- _Data shown_
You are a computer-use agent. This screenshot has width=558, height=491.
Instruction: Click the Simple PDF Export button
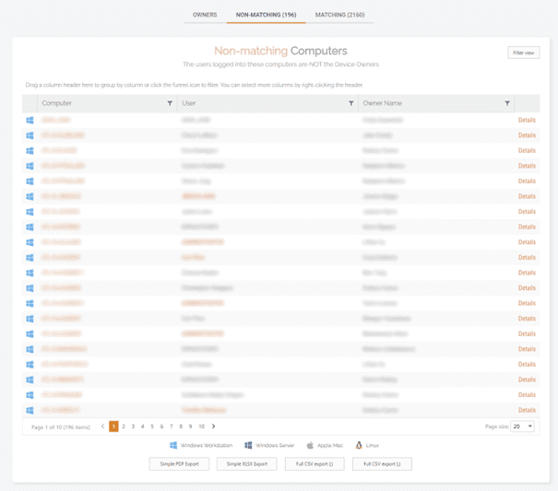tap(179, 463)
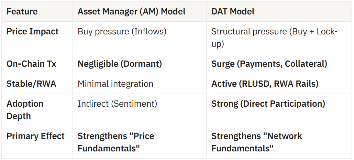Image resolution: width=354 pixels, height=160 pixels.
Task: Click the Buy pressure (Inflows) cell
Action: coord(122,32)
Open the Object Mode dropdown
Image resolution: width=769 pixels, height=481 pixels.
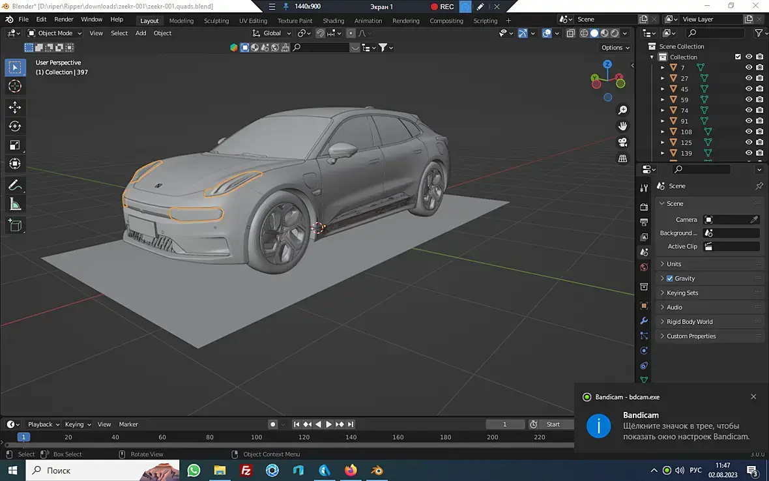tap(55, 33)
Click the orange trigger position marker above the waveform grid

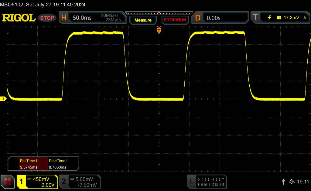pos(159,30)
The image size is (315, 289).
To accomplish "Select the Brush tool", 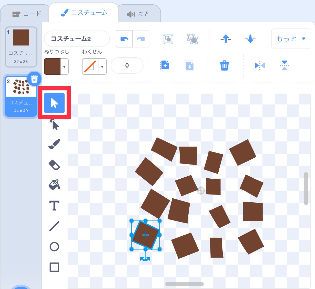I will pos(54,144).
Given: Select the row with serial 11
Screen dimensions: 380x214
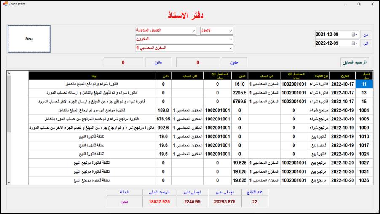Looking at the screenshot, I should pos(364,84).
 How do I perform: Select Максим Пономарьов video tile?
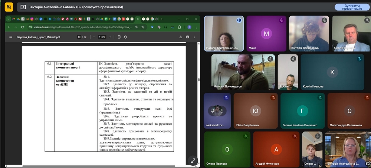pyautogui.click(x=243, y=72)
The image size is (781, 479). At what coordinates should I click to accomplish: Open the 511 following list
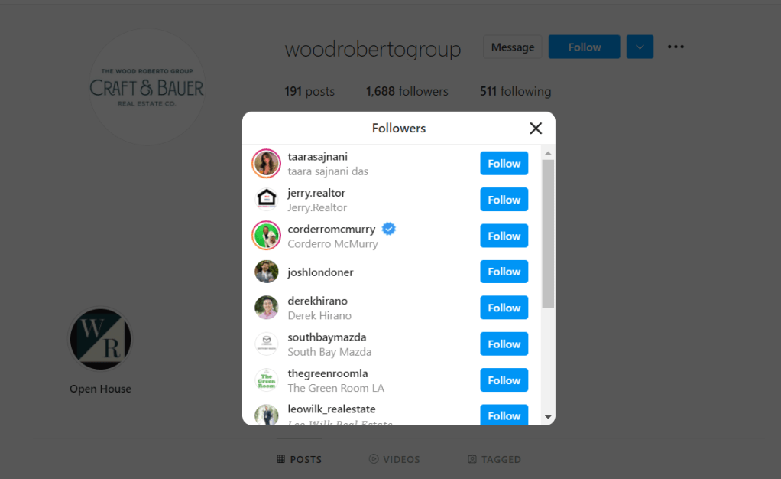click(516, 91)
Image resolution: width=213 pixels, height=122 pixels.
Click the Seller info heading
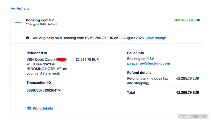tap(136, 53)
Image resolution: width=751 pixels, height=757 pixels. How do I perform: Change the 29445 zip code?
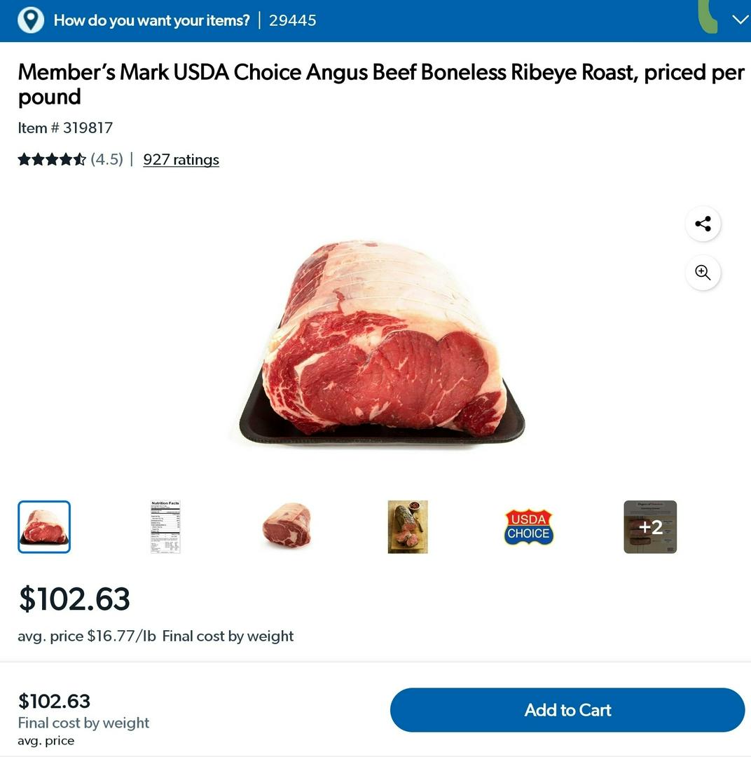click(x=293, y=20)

- _Problem to solve_
Pictures are not part of the copy. Reproduce the lines from the one with "Click the Seller info heading" through the end of the listing above.

- _Exercise output_
Click the Seller info heading
tap(136, 53)
Image resolution: width=751 pixels, height=757 pixels. How do I perform: Change the 29445 zip code?
click(x=293, y=20)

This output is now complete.